International Longshoremen's & Warehousemen's Union, Local 37 v. Boyd

Mr. Justice Frankfurter

delivered the opinion of the Court.

This is an action by Local 37 of the International Longshoremen’s and Warehousemen’s Union and several of its alien members to enjoin the District Director of Immigration and Naturalization at Seattle from so construing § 212 (d) (7) of the Immigration and Nationality *223Act of 1952* as to treat aliens domiciled in the continental United States returning from temporary work in Alaska as if they were aliens entering the United States for the first time. Declaratory relief to the same effect is also sought. Since petitioners asserted in the alternative that such a construction of the challenged statute would be unconstitutional, a three-judge district court was convened. The case came before it on stipulated facts and issues of law, from which it appeared that the union has over three thousand members who work every summer in the herring and salmon canneries of Alaska, that some of these are aliens, and that if alien workers going to Alaska for the 1953 canning season were excluded on their return, their “contract and property rights [would] be jeopardized and forfeited.” The District Court entertained the suit but dismissed it on the merits. 111 F. Supp. 802. In our order of October 12, 1953, we postponed the question of jurisdiction to the hearing on the merits. 346 U. S. 804.
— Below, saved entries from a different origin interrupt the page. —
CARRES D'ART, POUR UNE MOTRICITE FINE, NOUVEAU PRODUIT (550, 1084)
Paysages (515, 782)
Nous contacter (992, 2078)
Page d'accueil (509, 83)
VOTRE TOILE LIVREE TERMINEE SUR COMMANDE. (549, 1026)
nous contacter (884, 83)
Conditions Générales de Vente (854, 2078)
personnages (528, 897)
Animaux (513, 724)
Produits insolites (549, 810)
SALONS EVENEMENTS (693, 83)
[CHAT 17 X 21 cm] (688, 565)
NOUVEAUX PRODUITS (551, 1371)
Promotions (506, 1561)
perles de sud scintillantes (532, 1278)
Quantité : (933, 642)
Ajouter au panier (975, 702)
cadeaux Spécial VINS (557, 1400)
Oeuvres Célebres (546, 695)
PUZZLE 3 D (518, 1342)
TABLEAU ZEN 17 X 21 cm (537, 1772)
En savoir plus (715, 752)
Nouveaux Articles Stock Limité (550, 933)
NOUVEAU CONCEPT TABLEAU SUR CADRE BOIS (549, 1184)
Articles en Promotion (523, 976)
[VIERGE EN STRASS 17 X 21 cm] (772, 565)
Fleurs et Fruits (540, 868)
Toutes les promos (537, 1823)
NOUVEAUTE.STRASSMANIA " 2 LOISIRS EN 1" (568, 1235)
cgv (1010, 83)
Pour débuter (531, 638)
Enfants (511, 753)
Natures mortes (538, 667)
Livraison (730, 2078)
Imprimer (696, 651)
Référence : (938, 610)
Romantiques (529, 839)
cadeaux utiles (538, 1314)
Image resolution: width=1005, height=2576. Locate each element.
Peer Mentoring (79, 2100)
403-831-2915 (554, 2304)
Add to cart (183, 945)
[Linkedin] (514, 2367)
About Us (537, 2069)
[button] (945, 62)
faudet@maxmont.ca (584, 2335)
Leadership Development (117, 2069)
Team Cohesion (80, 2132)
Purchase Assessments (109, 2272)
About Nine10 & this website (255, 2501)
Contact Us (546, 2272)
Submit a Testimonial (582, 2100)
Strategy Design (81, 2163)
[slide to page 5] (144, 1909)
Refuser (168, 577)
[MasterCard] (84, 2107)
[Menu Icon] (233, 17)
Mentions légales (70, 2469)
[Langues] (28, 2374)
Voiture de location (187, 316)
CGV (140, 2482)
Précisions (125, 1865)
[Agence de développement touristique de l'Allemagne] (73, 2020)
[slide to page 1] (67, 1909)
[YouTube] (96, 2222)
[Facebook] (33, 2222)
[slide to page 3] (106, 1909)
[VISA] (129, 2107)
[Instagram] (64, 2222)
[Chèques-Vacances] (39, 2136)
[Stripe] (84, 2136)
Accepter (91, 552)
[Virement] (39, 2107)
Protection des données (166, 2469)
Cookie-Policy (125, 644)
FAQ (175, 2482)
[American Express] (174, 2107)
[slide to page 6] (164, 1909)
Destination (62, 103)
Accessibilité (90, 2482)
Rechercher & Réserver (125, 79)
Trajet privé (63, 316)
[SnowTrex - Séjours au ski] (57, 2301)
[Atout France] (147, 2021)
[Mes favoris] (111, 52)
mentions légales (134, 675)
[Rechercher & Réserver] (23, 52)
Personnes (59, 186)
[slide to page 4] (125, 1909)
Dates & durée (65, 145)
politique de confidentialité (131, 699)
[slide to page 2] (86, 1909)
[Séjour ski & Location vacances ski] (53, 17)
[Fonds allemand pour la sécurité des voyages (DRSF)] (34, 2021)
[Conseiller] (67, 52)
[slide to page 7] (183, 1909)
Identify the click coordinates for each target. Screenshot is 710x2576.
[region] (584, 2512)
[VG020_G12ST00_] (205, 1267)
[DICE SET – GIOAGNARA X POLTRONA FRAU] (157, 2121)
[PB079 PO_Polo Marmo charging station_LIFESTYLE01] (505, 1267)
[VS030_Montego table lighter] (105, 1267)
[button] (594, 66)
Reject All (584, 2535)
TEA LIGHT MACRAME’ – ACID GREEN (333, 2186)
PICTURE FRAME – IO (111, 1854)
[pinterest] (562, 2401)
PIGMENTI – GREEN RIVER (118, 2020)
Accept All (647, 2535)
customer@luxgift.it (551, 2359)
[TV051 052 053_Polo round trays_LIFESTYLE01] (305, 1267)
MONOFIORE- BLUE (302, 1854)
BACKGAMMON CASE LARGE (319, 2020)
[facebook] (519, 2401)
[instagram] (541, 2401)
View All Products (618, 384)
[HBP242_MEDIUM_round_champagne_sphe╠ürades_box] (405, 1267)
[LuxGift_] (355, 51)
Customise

On this appeal, appellee contends that the District Court should not have reached the statutory and constitutional questions — that it should have dismissed the suit for want of a “case or controversy,” for lack of standing on the union’s part to bring this action, because the Attorney General was an indispensable party, and because habeas corpus is the exclusive method for judicial inquiry in deportation cases. Since the first objection is conclusive, there is an end of the matter.

Appellants in effect asked the District Court to rule that a statute the sanctions of which had not been set in motion against individuals on whose behalf relief was *224sought, because an occasion for doing so had not arisen, would not be applied to them if in the future such a contingency should arise. That is not a lawsuit to enforce a right; it is an endeavor to obtain a court’s assurance that a statute does not govern hypothetical situations that may or may not make the challenged statute applicable. Determination of the scope and constitutionality of legislation in advance of its immediate adverse effect in the context of a concrete case involves too remote and abstract an inquiry for the proper exercise of the judicial function. United Public Workers v. Mitchell, 330 U. S. 75; see Muskrat v. United States, 219 U. S. 346, and Alabama State Federation of Labor v. McAdory, 325 U. S. 450. Since we do not have on the record before us a controversy appropriate for adjudication, the judgment of the District Court must be vacated, with directions to dismiss the complaint.

It is so ordered.

This section states that the exclusionary provisions of § 212 (a) shall, with exceptions not here relevant, “be applicable to any alien who shall leave Hawaii, Alaska, Guam, Puerto Rico, or the Virgin Islands of the United States, and who seeks to enter the continental United States . . . 8 U. S. C. § 1182 (d) (7).